* EXERCISE DESCRIPTION:
Below are the entries; give again exactly the lines from the one mentioning "help (1088, 878)" through the one mentioning "form module (1182, 852)", inclusive.

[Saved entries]
____________________

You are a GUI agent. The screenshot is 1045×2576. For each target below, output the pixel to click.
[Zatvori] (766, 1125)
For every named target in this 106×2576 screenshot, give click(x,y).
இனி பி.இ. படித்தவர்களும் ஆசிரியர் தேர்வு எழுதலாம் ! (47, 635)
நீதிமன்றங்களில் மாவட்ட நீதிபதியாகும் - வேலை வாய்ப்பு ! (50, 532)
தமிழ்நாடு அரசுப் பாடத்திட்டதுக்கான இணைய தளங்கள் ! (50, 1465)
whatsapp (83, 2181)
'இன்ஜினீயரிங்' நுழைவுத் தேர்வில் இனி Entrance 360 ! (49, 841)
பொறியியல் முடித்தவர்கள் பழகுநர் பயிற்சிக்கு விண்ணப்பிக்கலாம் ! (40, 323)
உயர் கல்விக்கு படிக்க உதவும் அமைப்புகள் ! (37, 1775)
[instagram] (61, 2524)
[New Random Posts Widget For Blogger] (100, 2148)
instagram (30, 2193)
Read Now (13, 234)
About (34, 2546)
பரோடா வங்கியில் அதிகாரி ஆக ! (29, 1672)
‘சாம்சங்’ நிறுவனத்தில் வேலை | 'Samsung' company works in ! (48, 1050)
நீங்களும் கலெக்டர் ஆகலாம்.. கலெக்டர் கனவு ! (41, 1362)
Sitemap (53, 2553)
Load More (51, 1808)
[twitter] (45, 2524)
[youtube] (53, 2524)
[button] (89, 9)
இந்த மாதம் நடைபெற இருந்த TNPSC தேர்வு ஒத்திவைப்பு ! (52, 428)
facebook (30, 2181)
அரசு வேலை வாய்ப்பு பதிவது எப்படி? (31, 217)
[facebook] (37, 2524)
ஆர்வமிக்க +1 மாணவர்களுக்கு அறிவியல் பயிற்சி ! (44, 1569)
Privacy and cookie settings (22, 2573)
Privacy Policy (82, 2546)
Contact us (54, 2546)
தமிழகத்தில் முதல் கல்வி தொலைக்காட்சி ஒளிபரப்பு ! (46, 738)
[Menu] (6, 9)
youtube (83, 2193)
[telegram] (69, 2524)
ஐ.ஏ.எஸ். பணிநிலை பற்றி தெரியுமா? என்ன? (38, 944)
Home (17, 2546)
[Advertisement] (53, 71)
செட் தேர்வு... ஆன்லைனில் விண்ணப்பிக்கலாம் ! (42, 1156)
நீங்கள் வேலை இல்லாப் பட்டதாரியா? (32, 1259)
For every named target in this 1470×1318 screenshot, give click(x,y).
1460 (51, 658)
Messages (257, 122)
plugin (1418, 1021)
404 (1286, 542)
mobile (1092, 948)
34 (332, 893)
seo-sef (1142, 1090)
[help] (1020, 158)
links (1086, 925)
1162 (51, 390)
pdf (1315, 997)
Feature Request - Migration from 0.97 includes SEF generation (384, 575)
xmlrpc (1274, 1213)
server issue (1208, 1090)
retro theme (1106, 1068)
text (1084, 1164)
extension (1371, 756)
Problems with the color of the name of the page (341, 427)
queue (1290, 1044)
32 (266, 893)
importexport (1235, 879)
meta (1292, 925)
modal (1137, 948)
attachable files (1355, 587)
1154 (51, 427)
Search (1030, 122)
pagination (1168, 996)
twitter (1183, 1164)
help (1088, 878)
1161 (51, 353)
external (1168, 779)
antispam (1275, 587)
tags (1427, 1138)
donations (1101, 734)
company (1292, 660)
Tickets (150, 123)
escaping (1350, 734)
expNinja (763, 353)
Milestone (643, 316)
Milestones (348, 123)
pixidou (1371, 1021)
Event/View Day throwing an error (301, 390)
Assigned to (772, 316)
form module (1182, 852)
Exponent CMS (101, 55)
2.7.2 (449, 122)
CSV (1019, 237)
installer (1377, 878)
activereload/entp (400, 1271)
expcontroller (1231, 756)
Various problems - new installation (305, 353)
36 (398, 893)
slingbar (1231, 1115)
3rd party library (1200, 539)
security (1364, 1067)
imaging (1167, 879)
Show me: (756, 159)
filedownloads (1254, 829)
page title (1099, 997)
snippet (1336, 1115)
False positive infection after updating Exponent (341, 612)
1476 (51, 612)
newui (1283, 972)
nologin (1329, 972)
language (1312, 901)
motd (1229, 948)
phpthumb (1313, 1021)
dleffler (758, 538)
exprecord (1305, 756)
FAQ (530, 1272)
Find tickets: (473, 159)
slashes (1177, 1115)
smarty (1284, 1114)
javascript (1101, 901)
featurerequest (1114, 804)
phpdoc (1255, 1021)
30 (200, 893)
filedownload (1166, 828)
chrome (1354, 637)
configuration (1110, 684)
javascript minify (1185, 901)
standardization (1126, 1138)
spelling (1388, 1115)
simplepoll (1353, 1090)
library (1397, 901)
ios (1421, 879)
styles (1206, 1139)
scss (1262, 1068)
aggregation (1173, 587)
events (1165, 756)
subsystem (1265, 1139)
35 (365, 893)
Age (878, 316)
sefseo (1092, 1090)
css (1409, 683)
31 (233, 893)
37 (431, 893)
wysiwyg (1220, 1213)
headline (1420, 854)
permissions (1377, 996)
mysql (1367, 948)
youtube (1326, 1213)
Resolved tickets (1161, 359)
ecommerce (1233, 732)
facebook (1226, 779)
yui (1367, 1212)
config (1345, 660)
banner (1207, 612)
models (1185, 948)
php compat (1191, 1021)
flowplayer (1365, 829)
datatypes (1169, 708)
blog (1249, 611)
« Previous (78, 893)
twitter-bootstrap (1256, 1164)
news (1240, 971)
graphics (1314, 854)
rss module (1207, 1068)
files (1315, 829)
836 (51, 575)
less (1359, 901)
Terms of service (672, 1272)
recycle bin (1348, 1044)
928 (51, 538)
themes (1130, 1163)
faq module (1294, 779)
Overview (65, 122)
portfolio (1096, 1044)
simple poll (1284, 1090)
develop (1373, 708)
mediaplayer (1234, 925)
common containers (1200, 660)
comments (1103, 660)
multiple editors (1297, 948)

____________________

* TASK OUTPUT:
help (1088, 878)
1161 (51, 353)
external (1168, 779)
antispam (1275, 587)
tags (1427, 1138)
donations (1101, 734)
company (1292, 660)
Tickets (150, 123)
escaping (1350, 734)
expNinja (763, 353)
Milestone (643, 316)
Milestones (348, 123)
pixidou (1371, 1021)
Event/View Day throwing an error (301, 390)
Assigned to (772, 316)
form module (1182, 852)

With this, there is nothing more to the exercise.